● **Problem to work on**
Among the lines of the records below, copy those that hold the word "will".

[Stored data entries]
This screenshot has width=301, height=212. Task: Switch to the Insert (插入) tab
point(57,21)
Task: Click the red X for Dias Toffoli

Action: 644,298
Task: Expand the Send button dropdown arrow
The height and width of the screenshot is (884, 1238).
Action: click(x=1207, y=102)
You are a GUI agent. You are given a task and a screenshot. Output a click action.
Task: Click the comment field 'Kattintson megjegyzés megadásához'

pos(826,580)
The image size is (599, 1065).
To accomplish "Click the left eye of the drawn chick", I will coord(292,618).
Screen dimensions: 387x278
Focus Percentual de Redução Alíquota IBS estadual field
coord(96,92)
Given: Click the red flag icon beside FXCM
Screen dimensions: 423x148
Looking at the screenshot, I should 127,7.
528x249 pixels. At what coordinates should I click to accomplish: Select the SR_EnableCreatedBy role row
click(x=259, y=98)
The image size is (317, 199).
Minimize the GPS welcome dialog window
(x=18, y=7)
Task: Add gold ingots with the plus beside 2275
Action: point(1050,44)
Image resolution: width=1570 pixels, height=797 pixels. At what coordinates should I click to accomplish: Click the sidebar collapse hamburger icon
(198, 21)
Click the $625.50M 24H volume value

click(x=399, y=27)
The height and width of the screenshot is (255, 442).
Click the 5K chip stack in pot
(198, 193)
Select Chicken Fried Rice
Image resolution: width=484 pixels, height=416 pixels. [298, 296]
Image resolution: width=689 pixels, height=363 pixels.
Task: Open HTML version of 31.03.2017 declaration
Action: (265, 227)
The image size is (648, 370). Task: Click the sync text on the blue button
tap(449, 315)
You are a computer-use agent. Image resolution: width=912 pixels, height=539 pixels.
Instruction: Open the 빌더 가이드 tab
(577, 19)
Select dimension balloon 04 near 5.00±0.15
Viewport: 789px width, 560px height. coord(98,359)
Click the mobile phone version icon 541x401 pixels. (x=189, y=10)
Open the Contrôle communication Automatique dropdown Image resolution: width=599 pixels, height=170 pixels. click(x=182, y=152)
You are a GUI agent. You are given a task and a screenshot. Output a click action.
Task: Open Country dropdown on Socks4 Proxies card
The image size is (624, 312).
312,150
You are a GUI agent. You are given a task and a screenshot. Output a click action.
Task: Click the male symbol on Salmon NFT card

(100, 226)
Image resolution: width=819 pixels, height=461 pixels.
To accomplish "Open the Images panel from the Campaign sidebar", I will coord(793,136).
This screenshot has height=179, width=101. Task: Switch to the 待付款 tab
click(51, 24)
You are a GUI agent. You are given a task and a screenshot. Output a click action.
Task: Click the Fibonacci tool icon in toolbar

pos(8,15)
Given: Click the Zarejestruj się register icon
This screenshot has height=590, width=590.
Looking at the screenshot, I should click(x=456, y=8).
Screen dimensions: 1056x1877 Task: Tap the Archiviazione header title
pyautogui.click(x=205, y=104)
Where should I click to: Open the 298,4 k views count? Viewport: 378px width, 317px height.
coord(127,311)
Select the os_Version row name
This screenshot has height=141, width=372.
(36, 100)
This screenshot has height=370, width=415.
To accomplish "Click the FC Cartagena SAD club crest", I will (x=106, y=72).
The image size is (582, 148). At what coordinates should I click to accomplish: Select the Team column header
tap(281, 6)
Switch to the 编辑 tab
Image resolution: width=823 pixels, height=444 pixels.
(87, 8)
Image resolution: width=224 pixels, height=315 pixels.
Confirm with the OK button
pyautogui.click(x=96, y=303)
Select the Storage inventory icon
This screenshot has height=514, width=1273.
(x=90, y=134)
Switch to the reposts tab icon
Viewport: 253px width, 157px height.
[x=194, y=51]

● **Exercise result**
To accomplish "Click the left eye of the drawn chick", I will coord(292,618).
To accomplish "Open the Images panel from the Campaign sidebar", I will coord(793,136).
To accomplish "Click the FC Cartagena SAD club crest", I will (x=106, y=72).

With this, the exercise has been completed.